What the task requires: Find the line with "[LinkedIn] (730, 2219)" in the entries below. Repeat it, every following line, and the line with "[X] (698, 2219)", exactly and with nothing added.

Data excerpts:
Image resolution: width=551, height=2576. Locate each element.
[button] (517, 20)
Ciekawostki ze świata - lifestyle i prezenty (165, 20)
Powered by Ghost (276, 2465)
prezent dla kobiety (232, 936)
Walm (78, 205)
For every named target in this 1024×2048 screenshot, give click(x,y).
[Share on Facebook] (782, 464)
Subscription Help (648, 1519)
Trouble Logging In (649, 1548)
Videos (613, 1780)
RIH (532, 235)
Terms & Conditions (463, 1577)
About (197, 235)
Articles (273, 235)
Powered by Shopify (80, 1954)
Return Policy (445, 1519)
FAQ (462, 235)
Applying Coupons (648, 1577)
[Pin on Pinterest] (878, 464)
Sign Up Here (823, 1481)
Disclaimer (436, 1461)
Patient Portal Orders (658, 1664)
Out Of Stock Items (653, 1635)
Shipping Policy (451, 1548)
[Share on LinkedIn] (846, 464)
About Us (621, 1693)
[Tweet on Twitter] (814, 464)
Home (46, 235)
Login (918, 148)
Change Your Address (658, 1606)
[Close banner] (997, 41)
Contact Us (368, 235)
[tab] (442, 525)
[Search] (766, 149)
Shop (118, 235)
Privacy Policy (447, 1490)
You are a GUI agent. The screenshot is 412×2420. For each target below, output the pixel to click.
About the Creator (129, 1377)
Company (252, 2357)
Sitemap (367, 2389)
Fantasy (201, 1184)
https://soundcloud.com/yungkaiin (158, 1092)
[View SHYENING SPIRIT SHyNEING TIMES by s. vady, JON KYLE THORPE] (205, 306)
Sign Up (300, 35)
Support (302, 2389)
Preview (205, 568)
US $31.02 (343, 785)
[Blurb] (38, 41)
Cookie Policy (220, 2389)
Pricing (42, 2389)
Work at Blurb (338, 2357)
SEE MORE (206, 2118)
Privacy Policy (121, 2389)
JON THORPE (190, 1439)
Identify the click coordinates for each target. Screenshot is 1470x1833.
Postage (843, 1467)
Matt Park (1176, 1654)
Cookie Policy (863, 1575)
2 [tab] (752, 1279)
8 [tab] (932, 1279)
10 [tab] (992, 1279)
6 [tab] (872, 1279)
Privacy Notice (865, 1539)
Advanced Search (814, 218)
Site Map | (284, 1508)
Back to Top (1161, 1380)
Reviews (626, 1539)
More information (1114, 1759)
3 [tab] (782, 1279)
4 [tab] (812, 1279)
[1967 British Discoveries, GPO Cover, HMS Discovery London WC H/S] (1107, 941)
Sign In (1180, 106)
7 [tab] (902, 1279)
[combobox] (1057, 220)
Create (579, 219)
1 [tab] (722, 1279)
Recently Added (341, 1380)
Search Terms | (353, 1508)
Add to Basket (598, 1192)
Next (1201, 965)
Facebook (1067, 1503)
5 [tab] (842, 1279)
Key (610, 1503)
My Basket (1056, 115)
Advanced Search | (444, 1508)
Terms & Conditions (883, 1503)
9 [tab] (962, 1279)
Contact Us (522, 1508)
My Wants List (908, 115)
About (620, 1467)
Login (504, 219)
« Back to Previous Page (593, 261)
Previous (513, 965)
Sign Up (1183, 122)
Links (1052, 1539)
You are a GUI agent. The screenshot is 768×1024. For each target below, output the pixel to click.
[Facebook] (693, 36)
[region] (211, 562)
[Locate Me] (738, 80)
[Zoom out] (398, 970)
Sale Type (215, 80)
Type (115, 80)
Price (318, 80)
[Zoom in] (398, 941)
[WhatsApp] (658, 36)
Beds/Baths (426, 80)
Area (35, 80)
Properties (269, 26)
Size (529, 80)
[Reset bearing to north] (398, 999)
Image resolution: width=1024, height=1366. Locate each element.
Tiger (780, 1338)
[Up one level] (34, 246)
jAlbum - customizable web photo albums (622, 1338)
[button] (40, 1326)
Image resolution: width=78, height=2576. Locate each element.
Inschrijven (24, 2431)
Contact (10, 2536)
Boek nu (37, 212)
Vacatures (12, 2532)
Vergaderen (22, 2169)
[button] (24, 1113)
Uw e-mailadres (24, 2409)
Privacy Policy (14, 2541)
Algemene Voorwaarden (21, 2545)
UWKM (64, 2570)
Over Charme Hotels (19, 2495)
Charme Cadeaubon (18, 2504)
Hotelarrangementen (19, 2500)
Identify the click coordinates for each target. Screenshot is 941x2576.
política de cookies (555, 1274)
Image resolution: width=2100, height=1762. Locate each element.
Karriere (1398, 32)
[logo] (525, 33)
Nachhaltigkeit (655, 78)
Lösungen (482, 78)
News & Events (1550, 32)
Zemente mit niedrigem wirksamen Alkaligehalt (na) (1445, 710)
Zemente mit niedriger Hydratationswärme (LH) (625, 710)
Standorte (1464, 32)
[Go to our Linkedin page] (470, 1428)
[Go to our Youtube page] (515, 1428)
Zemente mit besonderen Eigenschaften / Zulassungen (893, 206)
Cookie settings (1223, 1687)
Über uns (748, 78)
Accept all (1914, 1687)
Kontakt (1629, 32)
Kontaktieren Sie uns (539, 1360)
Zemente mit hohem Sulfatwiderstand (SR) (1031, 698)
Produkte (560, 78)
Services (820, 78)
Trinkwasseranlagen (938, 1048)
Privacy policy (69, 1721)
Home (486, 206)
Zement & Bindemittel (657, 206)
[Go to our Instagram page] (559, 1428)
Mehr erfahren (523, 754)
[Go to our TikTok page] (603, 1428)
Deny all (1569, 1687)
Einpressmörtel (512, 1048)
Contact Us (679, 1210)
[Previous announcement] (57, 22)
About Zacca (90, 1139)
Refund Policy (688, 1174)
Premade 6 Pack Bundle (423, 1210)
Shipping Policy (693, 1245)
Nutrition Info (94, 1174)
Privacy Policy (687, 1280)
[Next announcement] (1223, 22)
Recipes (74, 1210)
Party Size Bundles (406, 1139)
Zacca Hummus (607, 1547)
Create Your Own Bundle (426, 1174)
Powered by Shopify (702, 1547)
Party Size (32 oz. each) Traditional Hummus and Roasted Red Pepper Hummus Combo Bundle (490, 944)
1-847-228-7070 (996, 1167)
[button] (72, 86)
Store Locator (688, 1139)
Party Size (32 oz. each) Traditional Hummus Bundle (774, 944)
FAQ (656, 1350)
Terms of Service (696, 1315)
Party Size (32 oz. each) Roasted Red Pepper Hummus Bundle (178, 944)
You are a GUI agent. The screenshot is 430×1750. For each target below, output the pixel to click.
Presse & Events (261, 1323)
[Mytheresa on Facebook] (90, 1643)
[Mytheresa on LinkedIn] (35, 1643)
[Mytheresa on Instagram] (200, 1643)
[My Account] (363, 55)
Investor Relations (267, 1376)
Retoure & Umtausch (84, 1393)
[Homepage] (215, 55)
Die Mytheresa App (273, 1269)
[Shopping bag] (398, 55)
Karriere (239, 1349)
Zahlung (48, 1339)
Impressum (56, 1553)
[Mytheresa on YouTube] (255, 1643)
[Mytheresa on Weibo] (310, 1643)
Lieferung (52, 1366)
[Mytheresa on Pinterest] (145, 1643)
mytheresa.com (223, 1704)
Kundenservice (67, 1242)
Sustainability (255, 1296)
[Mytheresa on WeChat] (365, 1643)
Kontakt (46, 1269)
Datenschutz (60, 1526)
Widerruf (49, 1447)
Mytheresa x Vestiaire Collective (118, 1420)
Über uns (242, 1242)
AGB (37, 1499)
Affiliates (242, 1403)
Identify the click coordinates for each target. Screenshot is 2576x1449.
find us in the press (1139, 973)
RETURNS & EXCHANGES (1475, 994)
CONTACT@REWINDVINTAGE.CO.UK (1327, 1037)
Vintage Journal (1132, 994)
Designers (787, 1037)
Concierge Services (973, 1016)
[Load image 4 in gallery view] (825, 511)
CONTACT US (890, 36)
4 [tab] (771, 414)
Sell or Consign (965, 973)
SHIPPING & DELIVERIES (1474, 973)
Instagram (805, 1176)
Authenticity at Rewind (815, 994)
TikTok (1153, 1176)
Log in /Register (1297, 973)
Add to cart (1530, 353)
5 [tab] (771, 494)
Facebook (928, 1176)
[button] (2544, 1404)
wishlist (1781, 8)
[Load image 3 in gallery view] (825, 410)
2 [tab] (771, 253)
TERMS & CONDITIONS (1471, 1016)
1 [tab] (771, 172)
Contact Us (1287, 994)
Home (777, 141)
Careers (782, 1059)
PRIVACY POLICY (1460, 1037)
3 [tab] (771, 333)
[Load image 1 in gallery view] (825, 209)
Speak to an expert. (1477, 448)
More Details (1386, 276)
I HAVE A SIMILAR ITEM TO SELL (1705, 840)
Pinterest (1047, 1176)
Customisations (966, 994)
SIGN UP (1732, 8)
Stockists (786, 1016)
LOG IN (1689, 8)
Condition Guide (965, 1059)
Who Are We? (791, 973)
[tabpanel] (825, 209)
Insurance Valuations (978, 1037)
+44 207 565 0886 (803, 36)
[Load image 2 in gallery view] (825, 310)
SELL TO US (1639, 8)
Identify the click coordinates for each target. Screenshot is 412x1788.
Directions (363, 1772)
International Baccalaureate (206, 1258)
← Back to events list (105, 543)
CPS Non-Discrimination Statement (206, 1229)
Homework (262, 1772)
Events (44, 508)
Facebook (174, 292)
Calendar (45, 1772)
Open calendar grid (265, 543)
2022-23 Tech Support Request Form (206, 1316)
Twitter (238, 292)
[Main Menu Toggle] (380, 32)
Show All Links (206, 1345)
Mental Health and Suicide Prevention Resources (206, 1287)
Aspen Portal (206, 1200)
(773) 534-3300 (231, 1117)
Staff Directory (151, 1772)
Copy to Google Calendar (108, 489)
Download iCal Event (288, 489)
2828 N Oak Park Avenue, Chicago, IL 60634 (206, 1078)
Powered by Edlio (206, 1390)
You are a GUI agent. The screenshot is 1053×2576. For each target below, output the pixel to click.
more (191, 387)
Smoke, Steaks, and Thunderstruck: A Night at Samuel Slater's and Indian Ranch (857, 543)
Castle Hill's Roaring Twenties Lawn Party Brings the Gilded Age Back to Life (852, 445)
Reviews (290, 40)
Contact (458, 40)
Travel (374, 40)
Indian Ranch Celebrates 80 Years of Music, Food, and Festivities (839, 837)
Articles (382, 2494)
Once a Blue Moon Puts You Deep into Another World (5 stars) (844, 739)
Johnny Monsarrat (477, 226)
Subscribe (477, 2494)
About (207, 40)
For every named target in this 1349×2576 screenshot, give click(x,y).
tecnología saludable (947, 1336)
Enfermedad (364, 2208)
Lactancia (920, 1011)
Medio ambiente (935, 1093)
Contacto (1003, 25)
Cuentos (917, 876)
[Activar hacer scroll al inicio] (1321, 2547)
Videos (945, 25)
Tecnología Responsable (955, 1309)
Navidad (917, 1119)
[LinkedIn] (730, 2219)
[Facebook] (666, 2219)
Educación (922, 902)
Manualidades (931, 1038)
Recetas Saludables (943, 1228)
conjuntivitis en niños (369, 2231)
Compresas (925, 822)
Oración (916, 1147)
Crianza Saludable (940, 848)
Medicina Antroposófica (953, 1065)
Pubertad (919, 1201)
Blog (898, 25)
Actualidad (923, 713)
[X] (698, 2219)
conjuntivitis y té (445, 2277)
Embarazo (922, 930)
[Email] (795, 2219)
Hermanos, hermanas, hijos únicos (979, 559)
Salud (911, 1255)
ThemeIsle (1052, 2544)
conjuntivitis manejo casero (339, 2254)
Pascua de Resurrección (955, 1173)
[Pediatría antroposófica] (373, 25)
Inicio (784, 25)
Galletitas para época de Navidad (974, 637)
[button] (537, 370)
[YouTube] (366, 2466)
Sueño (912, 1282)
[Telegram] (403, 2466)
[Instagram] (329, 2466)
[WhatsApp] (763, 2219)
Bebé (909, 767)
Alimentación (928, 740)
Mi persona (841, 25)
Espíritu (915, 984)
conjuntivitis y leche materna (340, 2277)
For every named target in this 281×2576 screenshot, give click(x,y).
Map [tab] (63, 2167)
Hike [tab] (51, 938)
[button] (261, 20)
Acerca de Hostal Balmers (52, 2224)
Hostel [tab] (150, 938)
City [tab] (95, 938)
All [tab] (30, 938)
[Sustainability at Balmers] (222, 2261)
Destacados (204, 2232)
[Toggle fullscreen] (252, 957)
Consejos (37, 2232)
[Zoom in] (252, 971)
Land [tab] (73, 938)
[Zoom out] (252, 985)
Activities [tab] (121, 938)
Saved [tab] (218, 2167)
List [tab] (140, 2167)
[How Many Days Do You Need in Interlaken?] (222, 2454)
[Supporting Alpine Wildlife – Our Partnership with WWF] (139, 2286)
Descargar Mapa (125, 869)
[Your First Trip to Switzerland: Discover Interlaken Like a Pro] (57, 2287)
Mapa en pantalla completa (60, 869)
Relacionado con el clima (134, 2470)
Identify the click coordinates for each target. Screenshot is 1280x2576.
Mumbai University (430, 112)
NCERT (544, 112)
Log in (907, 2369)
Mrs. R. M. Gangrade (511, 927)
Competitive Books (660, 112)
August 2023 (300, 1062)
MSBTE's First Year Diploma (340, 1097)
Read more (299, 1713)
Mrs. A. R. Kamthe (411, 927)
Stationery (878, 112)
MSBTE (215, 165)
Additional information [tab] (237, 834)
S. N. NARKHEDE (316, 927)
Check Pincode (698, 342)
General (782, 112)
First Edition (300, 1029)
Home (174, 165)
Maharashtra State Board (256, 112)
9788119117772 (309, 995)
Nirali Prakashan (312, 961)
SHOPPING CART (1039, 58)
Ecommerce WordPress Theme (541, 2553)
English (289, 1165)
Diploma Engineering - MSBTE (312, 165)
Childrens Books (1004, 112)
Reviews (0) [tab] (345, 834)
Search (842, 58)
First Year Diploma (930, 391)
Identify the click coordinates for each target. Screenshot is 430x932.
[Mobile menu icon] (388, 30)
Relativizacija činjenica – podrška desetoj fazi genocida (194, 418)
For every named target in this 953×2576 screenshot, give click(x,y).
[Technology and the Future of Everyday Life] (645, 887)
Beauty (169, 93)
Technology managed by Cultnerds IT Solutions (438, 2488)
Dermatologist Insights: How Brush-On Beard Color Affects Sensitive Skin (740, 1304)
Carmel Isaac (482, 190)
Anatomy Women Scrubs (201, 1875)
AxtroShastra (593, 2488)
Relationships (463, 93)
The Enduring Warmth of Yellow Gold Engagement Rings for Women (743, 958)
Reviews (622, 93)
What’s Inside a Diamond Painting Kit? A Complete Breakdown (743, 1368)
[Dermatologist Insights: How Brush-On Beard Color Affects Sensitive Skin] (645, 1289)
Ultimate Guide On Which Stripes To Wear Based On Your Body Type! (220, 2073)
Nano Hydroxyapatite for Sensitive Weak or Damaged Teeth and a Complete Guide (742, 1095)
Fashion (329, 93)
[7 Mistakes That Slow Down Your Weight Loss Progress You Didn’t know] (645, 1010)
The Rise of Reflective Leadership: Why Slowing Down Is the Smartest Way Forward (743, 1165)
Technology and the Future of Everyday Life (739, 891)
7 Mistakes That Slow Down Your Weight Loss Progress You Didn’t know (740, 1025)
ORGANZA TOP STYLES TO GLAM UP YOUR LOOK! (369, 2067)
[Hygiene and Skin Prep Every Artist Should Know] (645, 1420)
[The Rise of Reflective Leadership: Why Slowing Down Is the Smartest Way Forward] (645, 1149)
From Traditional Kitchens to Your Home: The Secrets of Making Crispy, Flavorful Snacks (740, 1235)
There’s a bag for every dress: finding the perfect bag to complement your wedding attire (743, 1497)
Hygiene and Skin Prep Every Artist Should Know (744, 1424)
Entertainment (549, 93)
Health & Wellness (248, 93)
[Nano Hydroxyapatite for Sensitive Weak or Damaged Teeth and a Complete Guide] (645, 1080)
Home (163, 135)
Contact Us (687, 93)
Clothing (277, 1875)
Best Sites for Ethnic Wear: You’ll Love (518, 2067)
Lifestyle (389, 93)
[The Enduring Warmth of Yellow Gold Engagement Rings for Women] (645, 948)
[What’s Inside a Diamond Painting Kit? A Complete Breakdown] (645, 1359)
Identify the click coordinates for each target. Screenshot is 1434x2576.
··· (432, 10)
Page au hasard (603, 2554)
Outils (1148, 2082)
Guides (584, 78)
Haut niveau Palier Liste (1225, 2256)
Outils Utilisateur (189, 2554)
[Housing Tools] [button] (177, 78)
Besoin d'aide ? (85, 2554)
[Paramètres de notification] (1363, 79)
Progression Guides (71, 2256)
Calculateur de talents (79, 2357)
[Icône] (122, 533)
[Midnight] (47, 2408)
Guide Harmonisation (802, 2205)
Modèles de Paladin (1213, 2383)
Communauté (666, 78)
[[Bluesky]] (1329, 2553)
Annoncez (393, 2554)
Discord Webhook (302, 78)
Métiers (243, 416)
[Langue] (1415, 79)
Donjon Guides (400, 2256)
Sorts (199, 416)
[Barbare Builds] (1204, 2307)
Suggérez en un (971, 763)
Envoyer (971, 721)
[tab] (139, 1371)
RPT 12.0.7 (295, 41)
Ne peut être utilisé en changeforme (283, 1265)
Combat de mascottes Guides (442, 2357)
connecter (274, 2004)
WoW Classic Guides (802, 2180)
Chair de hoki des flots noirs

Result for this exercise:
[LinkedIn] (730, 2219)
[Facebook] (666, 2219)
Educación (922, 902)
Manualidades (931, 1038)
Recetas Saludables (943, 1228)
conjuntivitis en niños (369, 2231)
Compresas (925, 822)
Oración (916, 1147)
Crianza Saludable (940, 848)
Medicina Antroposófica (953, 1065)
Pubertad (919, 1201)
Blog (898, 25)
Actualidad (923, 713)
[X] (698, 2219)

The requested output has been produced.